ANC deputy secretary-general Jessie Duarte, however, effectively accused Magashule of downplaying the criminal charges he is facing.

”The applicant (Magashule) trivialises the charges against him and suggests that they are ‘and oddity, if not a downright’ and that they are frivolous. But that is of course not so. The charges against him are very serious charges of fraud, corruption and money laundering,” Duarte said in her answering affidavit.

In its response to Magashule, the ANC stated that its national working committee was satisfied it was in its best interest to suspend persons facing charges of corruption and other serious crimes.

Duarte described Magashule’s letter suspending Ramaphosa as retaliatory and disputed his claims that he was suspended for issuing the president’s letter of suspension.

She also denied Magashule’s claim that he lawfully suspended Ramaphosa and that his application is not urgent as the step-aside resolution has been in place since December 2017.

The ANC has asked the high court to dismiss Magashule’s application with costs.

Magashule will be represented by Dali Mpofu SC, while the ANC’s legal team includes Wim Trengove SC, Ngwako Maenetje, Fana Nalane SC and junior counsel Buhle Lekokotla.

Former ANC KwaZulu-Natal deputy chairperson Mike Mabuyakhulu and a member of its national executive committee, Mduduzi Manana, have also filed affidavits in support of the party’s case against Magashule.

Magashule said there were ANC members in Parliament and in its structures who wanted to join him in his court bid, but he discouraged them.

“(In court) we’re going to clarify issues of some of the resolutions of conference.

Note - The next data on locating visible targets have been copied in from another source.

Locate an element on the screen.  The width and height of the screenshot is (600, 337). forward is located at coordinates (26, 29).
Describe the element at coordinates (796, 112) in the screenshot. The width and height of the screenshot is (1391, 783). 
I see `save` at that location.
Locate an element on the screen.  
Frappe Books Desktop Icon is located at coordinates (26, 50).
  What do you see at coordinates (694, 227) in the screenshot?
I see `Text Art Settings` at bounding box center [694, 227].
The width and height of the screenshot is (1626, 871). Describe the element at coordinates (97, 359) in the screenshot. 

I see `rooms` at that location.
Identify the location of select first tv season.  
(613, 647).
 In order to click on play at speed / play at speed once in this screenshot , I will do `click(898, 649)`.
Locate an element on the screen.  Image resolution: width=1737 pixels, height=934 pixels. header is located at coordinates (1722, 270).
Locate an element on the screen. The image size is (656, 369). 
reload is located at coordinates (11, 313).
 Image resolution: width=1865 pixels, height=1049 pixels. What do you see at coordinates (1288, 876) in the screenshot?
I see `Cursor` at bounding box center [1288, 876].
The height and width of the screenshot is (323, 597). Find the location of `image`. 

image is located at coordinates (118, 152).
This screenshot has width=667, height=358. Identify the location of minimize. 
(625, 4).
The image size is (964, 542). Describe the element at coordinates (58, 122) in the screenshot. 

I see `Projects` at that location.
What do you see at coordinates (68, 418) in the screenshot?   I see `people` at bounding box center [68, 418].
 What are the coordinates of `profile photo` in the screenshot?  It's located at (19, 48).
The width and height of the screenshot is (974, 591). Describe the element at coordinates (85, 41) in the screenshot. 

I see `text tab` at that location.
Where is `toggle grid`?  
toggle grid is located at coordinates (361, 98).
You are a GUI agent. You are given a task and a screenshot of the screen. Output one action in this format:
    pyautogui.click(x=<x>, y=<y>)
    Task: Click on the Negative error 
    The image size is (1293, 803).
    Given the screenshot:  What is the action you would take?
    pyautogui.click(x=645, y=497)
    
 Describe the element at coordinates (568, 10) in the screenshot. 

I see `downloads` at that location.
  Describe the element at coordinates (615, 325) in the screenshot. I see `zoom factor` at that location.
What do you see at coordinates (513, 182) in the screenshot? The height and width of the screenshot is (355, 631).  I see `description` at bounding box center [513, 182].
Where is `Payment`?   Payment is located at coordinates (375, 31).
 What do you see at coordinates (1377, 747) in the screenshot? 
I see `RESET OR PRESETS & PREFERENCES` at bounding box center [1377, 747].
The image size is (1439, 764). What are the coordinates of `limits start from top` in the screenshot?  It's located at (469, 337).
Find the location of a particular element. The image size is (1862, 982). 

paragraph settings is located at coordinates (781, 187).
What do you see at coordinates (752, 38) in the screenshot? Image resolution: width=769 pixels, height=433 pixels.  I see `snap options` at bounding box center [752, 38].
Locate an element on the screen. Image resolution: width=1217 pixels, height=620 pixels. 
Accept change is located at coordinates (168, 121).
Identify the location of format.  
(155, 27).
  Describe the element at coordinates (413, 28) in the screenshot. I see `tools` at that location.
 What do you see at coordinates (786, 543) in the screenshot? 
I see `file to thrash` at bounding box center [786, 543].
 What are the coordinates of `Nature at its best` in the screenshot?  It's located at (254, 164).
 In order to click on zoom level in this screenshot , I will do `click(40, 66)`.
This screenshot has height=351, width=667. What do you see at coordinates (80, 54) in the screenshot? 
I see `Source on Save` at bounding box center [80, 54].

Where do you get that final clarity? Through the courts.

’’(As the NEC), we had four or five legal opinions and nobody wants to take those legal opinions. What was the use of getting those legal opinions? How many people were charged before me after Nasrec conference.

“I am not defiant. I’m talking about the rights enshrined in the Constitution, the bill of rights which I fought for. The rights which are enshrined also in the ANC constitution. You are innocent until proven otherwise. What else should I do,” Magashule told enCA.